• **WHAT TO PRODUCE**:
Each line from the one with "חמציצים (844, 921)" through the last line of the records must be output exactly, both ends included.

• **SOURCE INFORMATION**:
○ ○ ○ ○
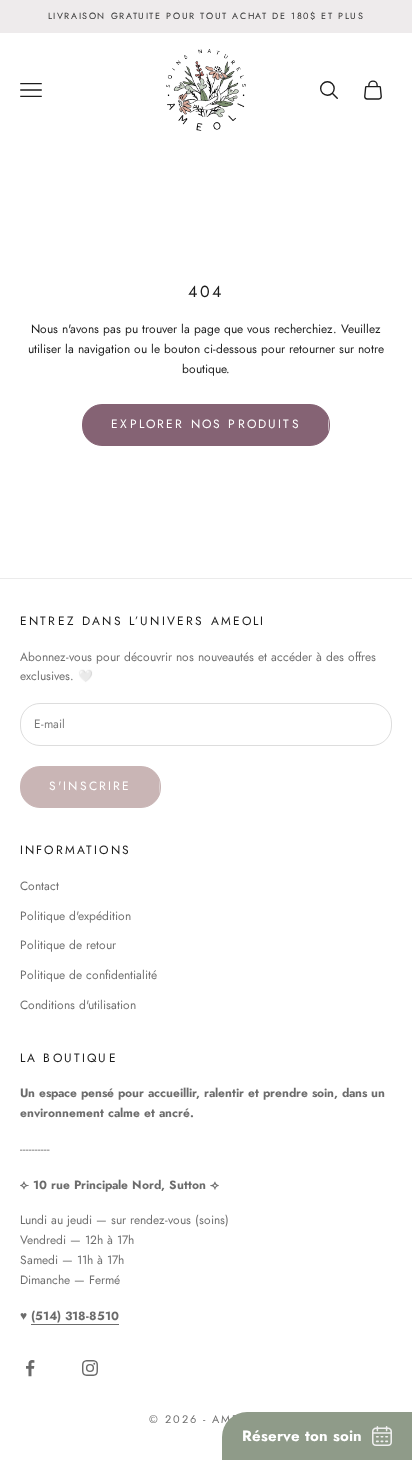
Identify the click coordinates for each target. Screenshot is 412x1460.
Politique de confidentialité (88, 975)
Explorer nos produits (205, 424)
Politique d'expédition (75, 916)
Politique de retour (68, 945)
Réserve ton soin (302, 1436)
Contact (39, 886)
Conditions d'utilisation (78, 1005)
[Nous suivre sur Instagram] (94, 1368)
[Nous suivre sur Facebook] (34, 1368)
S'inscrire (90, 786)
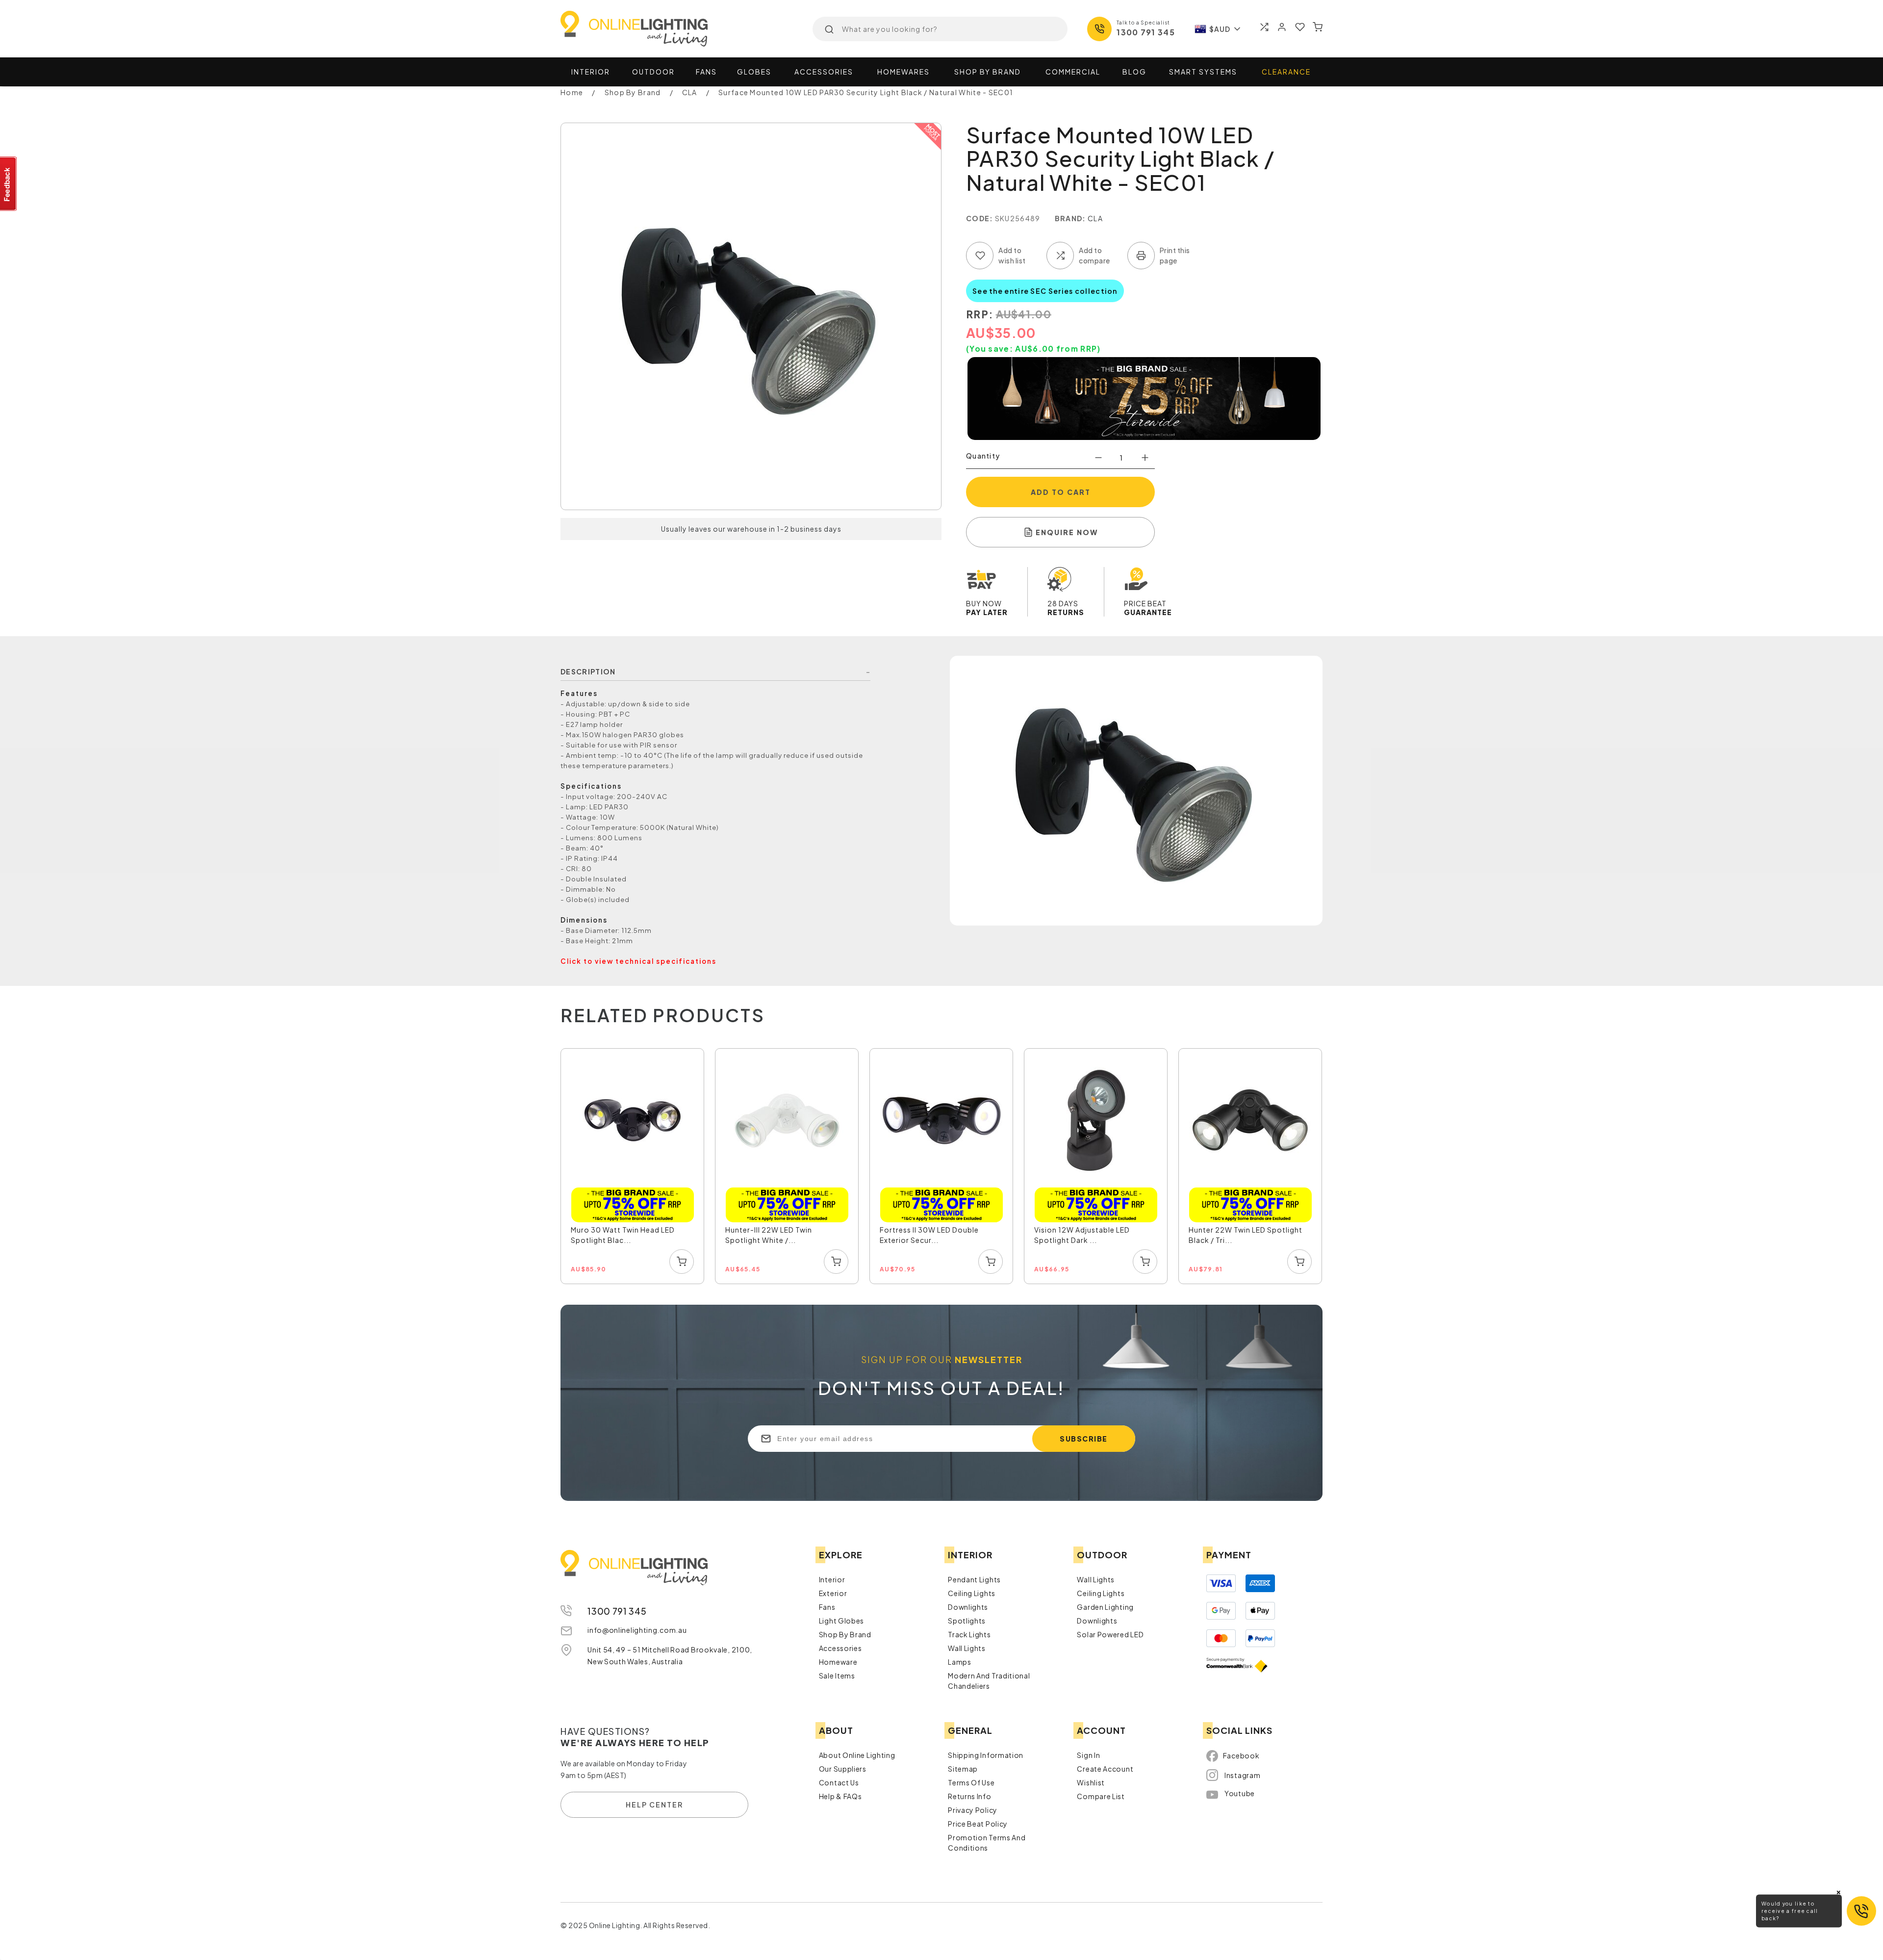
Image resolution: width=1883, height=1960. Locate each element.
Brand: (1070, 218)
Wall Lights (967, 1648)
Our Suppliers (842, 1768)
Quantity (983, 455)
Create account (1105, 1768)
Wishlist (1091, 1782)
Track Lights (969, 1634)
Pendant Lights (974, 1579)
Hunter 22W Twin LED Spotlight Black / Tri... (1245, 1234)
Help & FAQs (840, 1796)
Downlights (968, 1606)
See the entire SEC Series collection (1045, 290)
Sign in (1088, 1755)
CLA (1095, 218)
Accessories (823, 71)
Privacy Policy (972, 1809)
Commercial (1072, 71)
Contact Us (839, 1782)
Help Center (654, 1804)
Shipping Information (985, 1755)
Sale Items (837, 1675)
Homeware (838, 1661)
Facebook (1241, 1755)
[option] (632, 1166)
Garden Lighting (1105, 1606)
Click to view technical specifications (638, 961)
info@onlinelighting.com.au (637, 1629)
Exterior (833, 1593)
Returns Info (969, 1796)
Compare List (1100, 1796)
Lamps (959, 1661)
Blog (1134, 71)
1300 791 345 (1146, 32)
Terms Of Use (971, 1782)
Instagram (1242, 1775)
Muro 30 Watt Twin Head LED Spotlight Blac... (623, 1234)
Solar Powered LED (1110, 1634)
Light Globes (841, 1620)
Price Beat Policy (978, 1823)
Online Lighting (634, 29)
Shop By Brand (845, 1634)
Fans (706, 71)
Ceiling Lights (971, 1593)
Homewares (903, 71)
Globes (754, 71)
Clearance (1286, 71)
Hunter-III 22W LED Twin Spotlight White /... (768, 1234)
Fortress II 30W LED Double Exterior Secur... (929, 1234)
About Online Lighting (857, 1755)
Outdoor (653, 71)
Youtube (1239, 1793)
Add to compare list (1060, 255)
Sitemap (963, 1768)
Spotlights (967, 1620)
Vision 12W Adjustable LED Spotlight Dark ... (1082, 1234)
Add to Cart (1061, 492)
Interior (590, 71)
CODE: (979, 218)
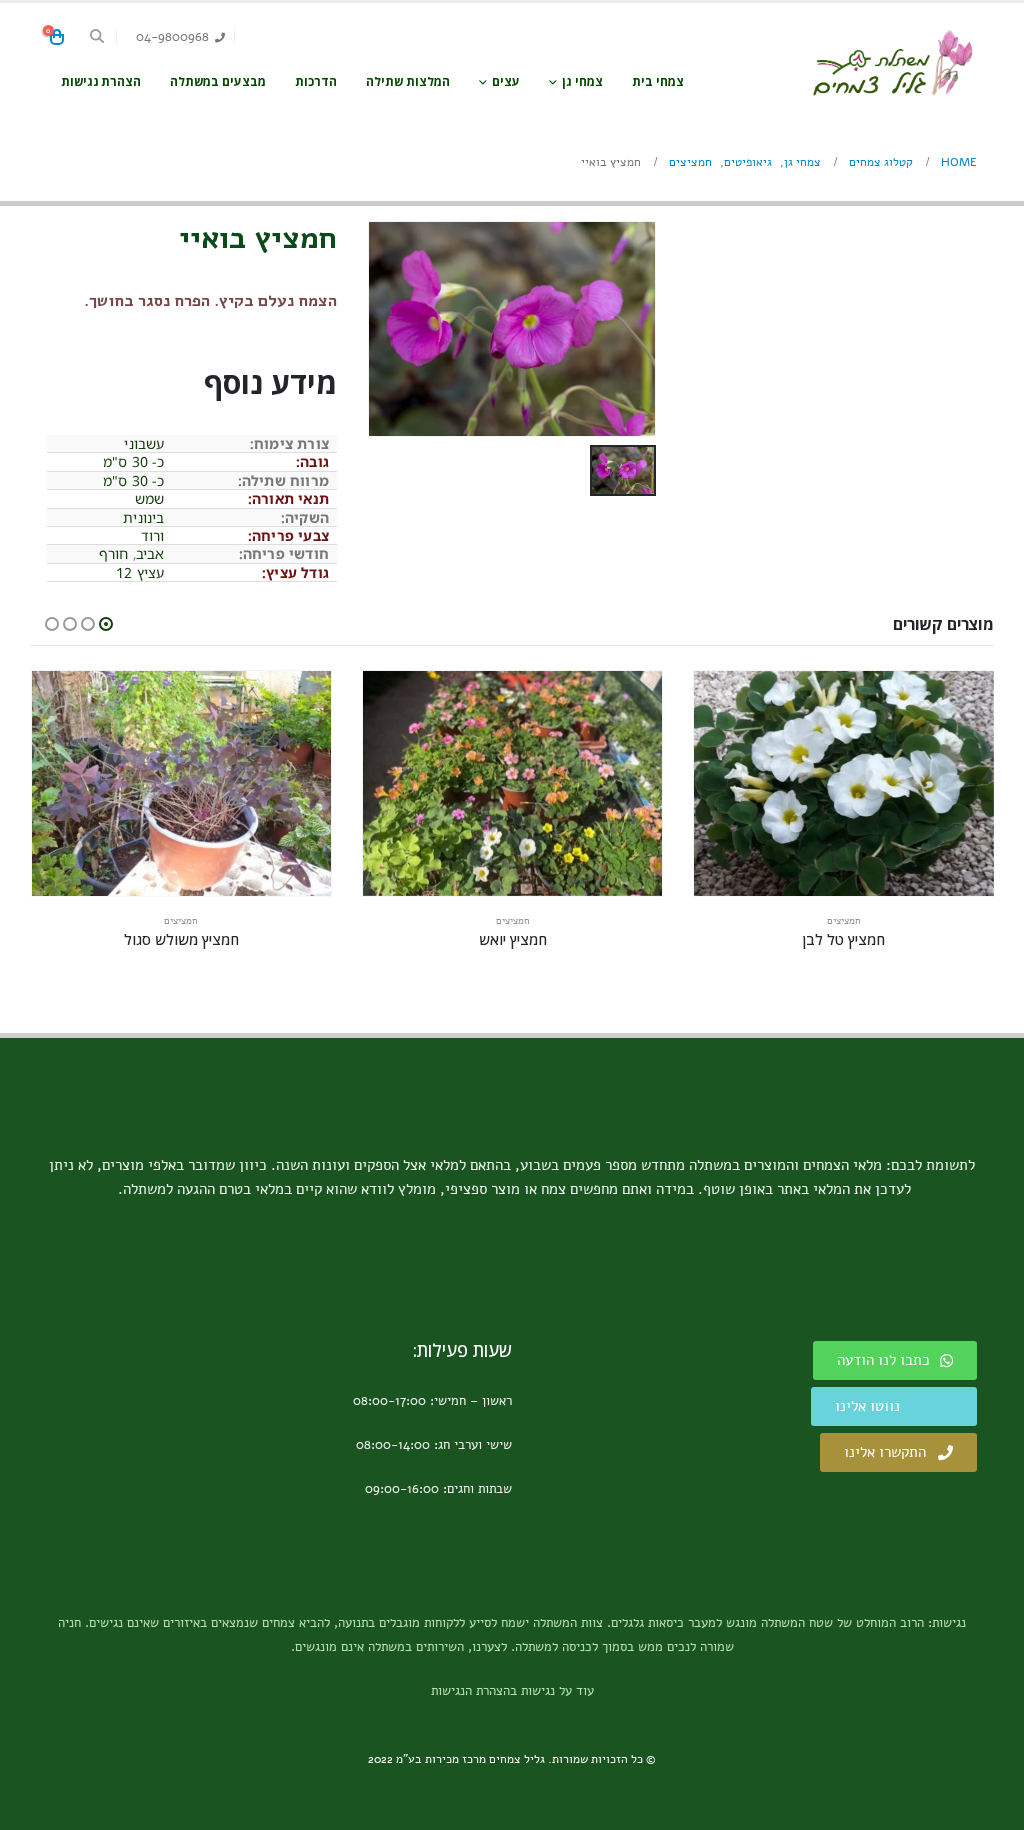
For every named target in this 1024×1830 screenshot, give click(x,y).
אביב (150, 553)
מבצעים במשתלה (218, 81)
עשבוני (144, 443)
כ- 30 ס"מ (134, 461)
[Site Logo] (892, 63)
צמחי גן (582, 81)
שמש (150, 498)
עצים (506, 81)
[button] (97, 37)
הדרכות (316, 81)
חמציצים (844, 921)
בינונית (143, 517)
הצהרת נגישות (101, 81)
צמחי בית (658, 81)
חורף (114, 553)
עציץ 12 (140, 572)
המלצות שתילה (408, 81)
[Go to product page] (843, 783)
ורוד (153, 535)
○ ○ ○ ○
• **REPLY**:
חמציצים (844, 921)
בינונית (143, 517)
הצהרת נגישות (101, 81)
צמחי בית (658, 81)
חורף (114, 553)
עציץ 12 (140, 572)
המלצות שתילה (408, 81)
[Go to product page] (843, 783)
ורוד (153, 535)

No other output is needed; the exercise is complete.